Task 3: How to Merge and Append NHANES Data for PAXRAW Analyses

To merge and append NHANES data for the PAX analysis, you will need to:

Sort Data Files by a Unique Identifier

The first step in merging data is to sort each data file by a unique identifier. Each study participant is assigned a unique identifier, represented by the variable SEQN. Use the PROC SORT procedure to sort the DEMO and PAXRAW files by the SEQN variable. In this segment of code, we use the “out” statement to store the sorted dataset to the SAS temporary library titled ‘WORK’. You can explore the WORK library by accessing the SAS Explorer and navigating to “Libraries”.

Sample Code

proc sort data = demo_c.demo_c out = demo_c;
by seqn;
run ;

proc sort data = paxraw_c.paxraw_c out = paxraw_c;
by seqn;
run ;

proc sort data = demo_d.demo_d out = demo_d;
by seqn;
run ;

proc sort data = paxraw_d.paxraw_d out = paxraw_d;
by seqn;
run ;

Generate a Count of the Minutes in Data for Each Study Participant

Proc Means is used to count the number of minutes (observations) for each participant. In the next step, we will include only participants who have 10080 observations (24 hour x 7 days x 60 minutes=10080). Only participants whose data are deemed reliable (PAXSTAT=1), and whose monitors were in calibration (PAXCAL=1) will be included as we proceed.

Sample Code

proc means noprint data = paxraw_c(where=(PAXSTAT= 1 and PAXCAL= 1 ));
    by SEQN;
    var PAXN;
    output out =chka n = n ;
run ;

proc means noprint data = paxraw_d(where=(PAXSTAT= 1 and PAXCAL= 1 ));
    by SEQN;
    var PAXN;
    output out =chkb n = n ;
run ;

The number of minutes is used to create separate files of participants with 10080 minutes and those with less than 10080 minutes. Only participants in the file with 10080 minutes will be used for analysis.

Sample Code

data OK notOK;
    set chka chkb;
    if (n= 10080 ) then output OK;
    else output notOK;
run ;

Append the PAXRAW Data for Analysis and the DEMO Files

The files with number of minutes for each participant (OK or notOK) are used along with the PAXSTAT and PAXCAL variables to create the analytic PAXRAW data.

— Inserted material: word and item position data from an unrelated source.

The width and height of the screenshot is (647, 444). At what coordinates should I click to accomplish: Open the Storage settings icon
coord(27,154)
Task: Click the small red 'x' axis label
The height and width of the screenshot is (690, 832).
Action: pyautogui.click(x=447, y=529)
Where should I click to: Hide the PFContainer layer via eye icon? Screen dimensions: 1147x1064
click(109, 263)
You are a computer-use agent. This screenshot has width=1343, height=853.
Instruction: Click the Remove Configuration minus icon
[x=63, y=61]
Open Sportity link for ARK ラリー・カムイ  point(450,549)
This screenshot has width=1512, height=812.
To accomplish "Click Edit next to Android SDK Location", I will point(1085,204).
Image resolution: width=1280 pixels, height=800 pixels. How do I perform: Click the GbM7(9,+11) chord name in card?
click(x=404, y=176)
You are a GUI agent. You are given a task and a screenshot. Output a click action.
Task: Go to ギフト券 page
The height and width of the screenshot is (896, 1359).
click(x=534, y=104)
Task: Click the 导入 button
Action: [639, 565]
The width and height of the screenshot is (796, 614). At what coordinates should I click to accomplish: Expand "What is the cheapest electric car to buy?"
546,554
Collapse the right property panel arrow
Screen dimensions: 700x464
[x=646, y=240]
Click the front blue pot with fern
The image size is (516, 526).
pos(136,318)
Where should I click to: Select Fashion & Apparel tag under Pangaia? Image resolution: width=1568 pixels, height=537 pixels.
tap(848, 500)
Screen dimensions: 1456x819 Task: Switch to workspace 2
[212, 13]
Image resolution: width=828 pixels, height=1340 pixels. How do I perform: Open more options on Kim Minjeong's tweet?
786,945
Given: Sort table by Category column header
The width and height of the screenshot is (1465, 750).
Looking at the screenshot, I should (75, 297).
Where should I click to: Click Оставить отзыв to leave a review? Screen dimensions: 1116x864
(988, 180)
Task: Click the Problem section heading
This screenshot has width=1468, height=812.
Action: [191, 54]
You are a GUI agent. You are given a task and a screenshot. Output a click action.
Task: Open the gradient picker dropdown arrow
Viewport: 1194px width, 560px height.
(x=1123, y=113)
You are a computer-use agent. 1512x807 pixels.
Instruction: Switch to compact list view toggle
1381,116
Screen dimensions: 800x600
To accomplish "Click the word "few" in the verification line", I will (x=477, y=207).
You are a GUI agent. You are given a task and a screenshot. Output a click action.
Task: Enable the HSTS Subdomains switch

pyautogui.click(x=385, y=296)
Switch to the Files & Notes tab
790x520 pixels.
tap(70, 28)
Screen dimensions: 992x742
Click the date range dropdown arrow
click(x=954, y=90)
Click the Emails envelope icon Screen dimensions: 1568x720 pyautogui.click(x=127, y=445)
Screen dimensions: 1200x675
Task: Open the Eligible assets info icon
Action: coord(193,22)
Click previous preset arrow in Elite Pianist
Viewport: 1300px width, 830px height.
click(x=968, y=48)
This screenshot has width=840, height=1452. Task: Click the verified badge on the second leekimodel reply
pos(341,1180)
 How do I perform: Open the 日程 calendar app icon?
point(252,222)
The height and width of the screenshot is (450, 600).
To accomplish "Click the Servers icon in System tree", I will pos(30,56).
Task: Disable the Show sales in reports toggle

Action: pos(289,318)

The sequential day (1-7) variable DAY is being created here because it will be needed for the processing to follow.

Sample Code

data temp;
    set paxraw_c(where=(PAXSTAT= 1 and PAXCAL= 1 ))  paxraw_d(where=(PAXSTAT= 1 and PAXCAL= 1 ));
run ;

Create the accelerometer dataset with complete records, adding a variable for the sequential day of data collection by merging the TEMP and OK datasets

Sample Code

data monitors;
  merge temp OK( in =inOK drop=n _TYPE_ _FREQ_);
  by SEQN;
  day=ceil(paxn/1440 );
  label day= 'Sequential Day' ;
  if inOK;
run ;

Append the DEMO datasets from the 2003-2004 and 2005-2006 cycles

Sample Code

data demo;
  set demo_c demo_d;
run;

proc sort data=demo;
  by seqn;
run;

Merge only the age variable from the demo file because it will be needed to assign certain age-specific criteria

The remainder of the demographic file is not included because of the intensive data manipulation steps to follow. Other demographic variables will be added later.

Sample Code

data monitors;
  merge demo ( in =d keep=seqn ridageyr) monitors ( in =m);
  by seqn;
  if m and d;
run ;

   

Info iconIMPORTANT NOTE

A 4-byte SAS numeric variable was used for the SEQN variable to save space in the final PAM data file. The SEQN variable in the Demo file is an 8-byte variable. SAS may generate a warning when the BY variable has different byte lengths in the two files. If you merge with the 4-byte SEQN length dataset listed first in your merge statement, the resulting SEQN length in the merged dataset will be 4 bytes and you will get a warning message about the different lengths but the datasets will merge fine, as none of the values in the 8-byte SEQN field exceed the 4-byte maximum value (2,097,152). If you merge with the 8 byte SEQN length dataset first in your merge statement, the resulting SEQN length in the merged dataset will be 8 bytes and the datasets will again merge fine but without a warning message as the resulting SEQN is 8 bytes long and there is no potential for truncation.